Task instructions
Your answer must be a word-for-word copy of the listing, with all pictures excluded.

Data for the task

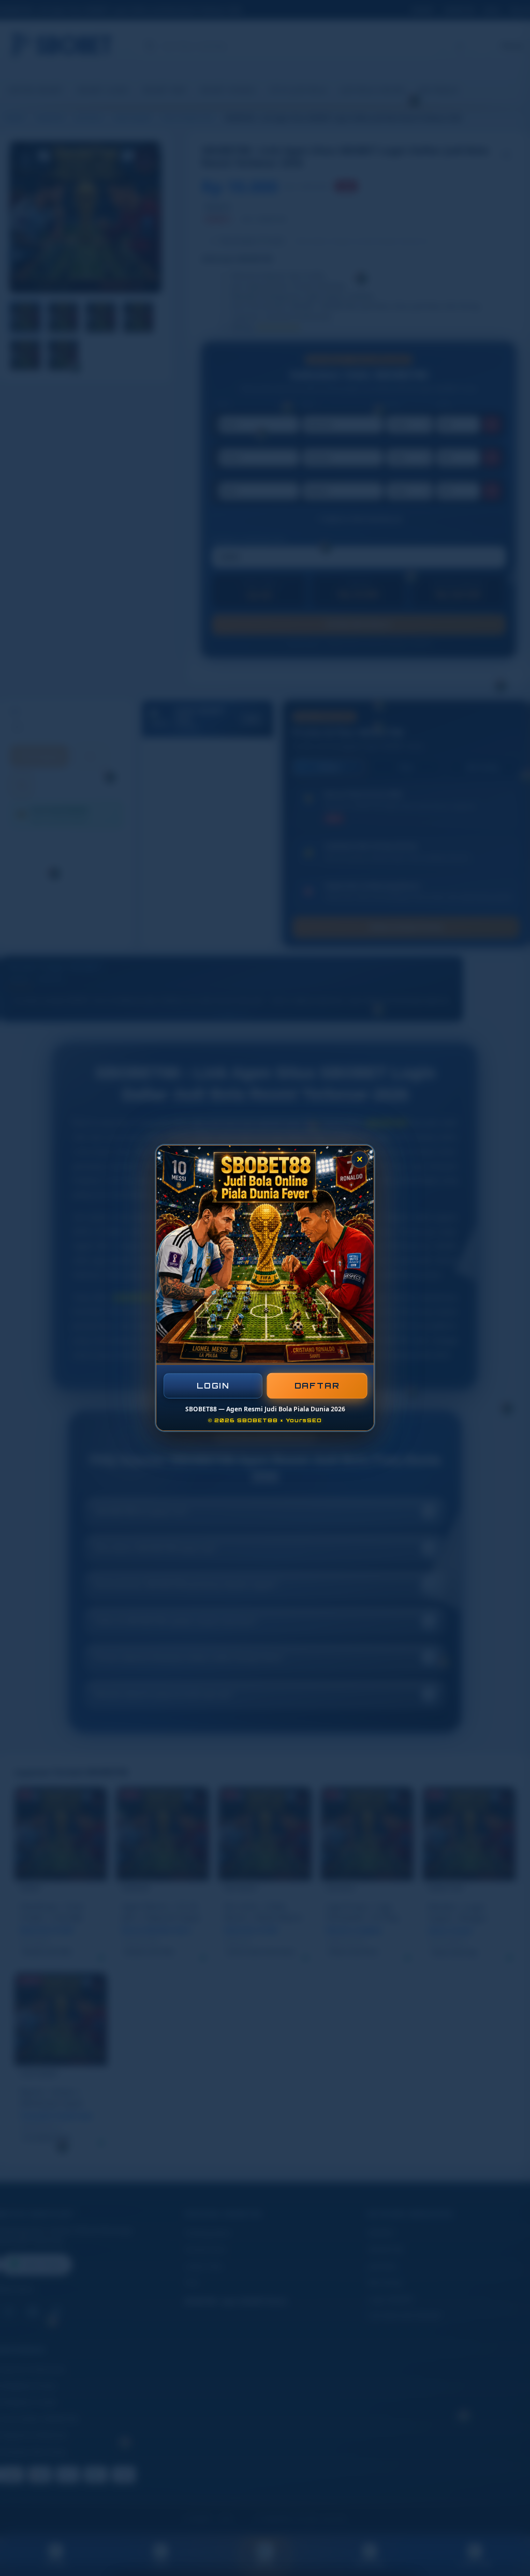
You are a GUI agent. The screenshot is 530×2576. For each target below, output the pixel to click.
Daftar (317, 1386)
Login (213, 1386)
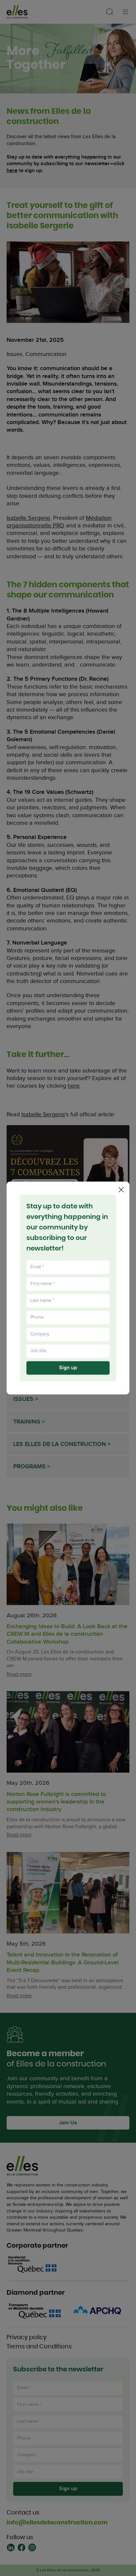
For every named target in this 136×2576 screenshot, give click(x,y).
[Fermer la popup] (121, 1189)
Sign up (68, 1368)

Task output
You are a GUI agent. The screenshot is 530×2576. For each target below, output the pixel to click.
Daftar (317, 1386)
Login (213, 1386)
For every named target in this 136×2576 screenshot, give click(x,y).
[Fermer la popup] (121, 1189)
Sign up (68, 1368)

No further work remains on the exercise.